▸ **Goal**
Collect every line below that contains the word "label" and copy each one in full. Case counts.

▸ **Input records**
>>>>>

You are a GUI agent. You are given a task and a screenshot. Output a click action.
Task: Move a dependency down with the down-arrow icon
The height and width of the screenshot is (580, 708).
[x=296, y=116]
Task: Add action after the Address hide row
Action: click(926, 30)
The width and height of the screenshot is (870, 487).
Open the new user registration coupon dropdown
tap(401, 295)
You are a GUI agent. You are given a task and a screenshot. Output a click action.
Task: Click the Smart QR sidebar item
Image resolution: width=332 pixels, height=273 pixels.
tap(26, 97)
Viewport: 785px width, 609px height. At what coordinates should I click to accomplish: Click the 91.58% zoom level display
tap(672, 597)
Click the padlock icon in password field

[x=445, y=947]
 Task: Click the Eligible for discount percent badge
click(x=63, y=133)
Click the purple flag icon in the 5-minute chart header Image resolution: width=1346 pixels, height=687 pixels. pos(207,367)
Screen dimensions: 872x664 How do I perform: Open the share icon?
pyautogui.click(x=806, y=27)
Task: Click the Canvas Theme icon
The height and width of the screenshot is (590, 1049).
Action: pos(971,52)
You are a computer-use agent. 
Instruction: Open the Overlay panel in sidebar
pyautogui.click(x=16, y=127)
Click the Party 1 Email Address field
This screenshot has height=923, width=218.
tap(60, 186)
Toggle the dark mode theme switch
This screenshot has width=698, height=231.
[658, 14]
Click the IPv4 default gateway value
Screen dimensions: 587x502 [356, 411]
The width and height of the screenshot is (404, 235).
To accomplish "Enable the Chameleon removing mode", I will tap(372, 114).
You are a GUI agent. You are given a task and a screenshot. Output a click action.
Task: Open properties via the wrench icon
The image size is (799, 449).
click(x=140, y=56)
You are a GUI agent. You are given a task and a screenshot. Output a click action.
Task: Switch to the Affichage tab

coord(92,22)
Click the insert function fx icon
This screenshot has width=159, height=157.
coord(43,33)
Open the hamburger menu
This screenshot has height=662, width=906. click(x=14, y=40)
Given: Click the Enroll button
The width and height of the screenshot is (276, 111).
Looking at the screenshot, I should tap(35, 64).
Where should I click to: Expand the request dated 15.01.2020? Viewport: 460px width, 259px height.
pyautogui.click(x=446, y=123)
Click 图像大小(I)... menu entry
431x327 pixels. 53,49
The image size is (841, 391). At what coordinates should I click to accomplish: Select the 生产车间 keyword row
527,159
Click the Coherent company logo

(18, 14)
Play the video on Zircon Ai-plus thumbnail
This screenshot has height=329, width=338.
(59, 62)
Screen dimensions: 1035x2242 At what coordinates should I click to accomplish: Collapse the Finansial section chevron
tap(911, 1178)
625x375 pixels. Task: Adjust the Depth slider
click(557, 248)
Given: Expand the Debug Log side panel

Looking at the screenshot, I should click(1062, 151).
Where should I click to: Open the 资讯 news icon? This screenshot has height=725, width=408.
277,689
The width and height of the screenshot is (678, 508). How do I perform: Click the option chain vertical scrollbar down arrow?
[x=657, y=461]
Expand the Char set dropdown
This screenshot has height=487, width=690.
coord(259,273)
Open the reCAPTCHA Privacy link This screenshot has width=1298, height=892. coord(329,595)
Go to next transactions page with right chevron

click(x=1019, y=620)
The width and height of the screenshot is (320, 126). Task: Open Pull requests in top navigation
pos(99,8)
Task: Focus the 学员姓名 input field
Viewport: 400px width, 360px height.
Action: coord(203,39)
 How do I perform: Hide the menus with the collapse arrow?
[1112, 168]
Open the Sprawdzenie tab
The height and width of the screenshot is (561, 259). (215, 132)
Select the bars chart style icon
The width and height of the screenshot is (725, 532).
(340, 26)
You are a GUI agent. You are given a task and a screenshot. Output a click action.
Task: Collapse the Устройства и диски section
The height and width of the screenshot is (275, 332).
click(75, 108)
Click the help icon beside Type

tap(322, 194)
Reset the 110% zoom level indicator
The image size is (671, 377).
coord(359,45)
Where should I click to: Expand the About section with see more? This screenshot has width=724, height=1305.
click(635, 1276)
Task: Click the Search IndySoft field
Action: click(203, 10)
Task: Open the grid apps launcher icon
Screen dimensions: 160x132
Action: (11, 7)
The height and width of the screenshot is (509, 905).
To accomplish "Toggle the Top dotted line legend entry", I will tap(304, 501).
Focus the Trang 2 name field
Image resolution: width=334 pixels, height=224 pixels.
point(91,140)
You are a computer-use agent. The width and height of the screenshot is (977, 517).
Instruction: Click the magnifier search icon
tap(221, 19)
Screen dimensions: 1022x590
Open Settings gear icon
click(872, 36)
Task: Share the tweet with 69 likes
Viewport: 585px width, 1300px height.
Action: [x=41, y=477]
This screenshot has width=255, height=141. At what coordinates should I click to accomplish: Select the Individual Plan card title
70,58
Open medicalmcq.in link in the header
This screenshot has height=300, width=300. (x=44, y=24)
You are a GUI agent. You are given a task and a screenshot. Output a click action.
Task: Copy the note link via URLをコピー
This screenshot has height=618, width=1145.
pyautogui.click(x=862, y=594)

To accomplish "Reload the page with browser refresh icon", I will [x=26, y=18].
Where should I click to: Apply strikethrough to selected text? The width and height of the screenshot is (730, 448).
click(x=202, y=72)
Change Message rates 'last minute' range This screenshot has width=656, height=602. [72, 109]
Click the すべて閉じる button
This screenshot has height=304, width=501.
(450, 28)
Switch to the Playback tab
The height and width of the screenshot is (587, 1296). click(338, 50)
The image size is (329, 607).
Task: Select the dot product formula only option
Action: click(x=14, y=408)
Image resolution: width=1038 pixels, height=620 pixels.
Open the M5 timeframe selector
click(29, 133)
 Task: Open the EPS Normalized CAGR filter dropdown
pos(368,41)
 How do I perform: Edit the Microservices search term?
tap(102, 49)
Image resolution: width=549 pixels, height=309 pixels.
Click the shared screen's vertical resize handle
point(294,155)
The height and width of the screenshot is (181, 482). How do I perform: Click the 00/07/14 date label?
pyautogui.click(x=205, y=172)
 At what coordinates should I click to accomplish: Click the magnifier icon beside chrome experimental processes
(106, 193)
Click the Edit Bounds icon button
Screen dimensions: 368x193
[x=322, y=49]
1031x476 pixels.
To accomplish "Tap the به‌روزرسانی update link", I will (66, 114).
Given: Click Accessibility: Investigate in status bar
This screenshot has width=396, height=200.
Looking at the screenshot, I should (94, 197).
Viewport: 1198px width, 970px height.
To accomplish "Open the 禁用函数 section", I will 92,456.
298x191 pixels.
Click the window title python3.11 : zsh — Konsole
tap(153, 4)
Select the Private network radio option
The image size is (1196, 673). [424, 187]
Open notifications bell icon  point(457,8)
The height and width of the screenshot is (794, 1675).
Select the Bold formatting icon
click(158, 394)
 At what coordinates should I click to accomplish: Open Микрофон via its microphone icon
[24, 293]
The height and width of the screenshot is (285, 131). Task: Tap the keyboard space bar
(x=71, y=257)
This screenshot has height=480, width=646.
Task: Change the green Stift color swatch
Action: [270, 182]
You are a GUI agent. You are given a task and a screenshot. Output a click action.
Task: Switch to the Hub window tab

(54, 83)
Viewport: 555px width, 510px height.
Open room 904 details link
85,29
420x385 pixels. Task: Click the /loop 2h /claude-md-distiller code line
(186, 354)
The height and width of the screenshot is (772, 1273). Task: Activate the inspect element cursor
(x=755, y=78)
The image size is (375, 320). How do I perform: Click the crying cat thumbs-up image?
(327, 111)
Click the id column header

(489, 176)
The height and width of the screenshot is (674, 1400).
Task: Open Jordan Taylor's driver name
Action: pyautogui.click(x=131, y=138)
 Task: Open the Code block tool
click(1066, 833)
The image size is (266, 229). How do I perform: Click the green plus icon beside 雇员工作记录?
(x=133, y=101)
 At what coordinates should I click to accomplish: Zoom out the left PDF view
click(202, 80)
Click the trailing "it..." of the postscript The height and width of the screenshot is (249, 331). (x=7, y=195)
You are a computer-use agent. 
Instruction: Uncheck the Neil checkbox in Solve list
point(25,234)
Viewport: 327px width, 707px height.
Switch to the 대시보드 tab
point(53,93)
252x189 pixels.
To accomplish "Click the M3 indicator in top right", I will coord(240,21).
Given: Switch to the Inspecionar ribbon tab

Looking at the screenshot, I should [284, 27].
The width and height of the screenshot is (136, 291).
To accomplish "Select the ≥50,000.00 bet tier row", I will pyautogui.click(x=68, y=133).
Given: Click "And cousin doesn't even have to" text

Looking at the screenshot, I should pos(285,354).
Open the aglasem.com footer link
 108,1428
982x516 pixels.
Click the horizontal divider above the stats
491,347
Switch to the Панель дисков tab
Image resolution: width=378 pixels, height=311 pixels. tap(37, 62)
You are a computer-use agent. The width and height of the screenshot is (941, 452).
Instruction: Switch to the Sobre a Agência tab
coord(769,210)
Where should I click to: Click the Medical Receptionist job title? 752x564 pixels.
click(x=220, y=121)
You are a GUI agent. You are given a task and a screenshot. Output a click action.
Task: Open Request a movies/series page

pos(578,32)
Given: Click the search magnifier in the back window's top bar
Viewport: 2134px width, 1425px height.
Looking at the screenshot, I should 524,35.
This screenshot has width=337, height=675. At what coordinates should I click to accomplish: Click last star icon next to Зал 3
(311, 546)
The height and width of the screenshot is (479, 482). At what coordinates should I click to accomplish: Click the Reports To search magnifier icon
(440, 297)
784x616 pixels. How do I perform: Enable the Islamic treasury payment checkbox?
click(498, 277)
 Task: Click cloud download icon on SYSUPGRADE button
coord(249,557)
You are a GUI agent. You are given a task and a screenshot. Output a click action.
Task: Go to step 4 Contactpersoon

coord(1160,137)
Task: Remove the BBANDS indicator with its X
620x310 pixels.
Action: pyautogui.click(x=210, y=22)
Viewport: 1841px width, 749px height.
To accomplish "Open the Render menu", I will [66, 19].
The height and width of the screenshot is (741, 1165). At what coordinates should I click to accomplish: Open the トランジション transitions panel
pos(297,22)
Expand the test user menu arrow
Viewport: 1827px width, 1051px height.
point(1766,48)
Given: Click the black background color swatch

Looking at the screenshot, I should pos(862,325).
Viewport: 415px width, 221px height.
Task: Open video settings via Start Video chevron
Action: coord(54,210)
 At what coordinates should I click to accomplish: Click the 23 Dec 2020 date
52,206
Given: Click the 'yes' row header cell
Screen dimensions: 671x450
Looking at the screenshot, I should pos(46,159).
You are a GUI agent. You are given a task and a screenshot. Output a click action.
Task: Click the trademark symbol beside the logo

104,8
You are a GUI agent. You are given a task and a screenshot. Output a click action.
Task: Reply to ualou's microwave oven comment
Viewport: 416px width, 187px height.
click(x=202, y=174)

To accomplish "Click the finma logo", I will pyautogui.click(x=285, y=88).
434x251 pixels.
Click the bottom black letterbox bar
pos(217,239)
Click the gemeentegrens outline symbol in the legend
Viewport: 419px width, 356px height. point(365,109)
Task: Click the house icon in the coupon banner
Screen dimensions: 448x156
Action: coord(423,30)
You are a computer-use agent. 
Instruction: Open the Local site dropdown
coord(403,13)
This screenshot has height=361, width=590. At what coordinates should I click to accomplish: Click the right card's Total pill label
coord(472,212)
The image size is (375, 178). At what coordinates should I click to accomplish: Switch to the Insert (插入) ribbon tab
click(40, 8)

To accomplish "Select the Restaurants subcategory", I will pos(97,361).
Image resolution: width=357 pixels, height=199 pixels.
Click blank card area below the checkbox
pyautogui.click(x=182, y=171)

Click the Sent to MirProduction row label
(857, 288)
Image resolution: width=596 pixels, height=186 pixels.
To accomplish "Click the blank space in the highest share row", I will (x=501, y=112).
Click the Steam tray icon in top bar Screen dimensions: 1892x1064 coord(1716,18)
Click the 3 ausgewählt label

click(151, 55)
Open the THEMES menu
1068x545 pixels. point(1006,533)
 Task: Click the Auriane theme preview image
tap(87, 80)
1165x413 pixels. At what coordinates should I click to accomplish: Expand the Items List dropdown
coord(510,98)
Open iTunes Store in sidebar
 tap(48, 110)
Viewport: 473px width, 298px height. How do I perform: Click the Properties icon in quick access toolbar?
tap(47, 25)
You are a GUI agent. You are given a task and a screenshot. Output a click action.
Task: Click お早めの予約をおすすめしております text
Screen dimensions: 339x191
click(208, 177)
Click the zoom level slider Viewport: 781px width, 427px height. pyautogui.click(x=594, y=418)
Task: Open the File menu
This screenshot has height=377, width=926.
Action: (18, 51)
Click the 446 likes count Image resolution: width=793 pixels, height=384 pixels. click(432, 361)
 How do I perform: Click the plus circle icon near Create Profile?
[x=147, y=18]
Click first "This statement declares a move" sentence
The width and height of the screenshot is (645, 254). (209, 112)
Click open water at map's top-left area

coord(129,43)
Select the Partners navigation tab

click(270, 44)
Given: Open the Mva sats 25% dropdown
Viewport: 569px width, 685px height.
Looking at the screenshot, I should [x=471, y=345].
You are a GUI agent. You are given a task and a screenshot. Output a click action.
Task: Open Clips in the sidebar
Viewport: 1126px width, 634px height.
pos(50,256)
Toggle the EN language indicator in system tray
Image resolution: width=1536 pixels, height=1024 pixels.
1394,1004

<<<<<

▸ **Problem solution**
The height and width of the screenshot is (181, 482). How do I perform: Click the 00/07/14 date label?
This screenshot has height=361, width=590. At what coordinates should I click to accomplish: Click the right card's Total pill label
Click the Sent to MirProduction row label
Click the 3 ausgewählt label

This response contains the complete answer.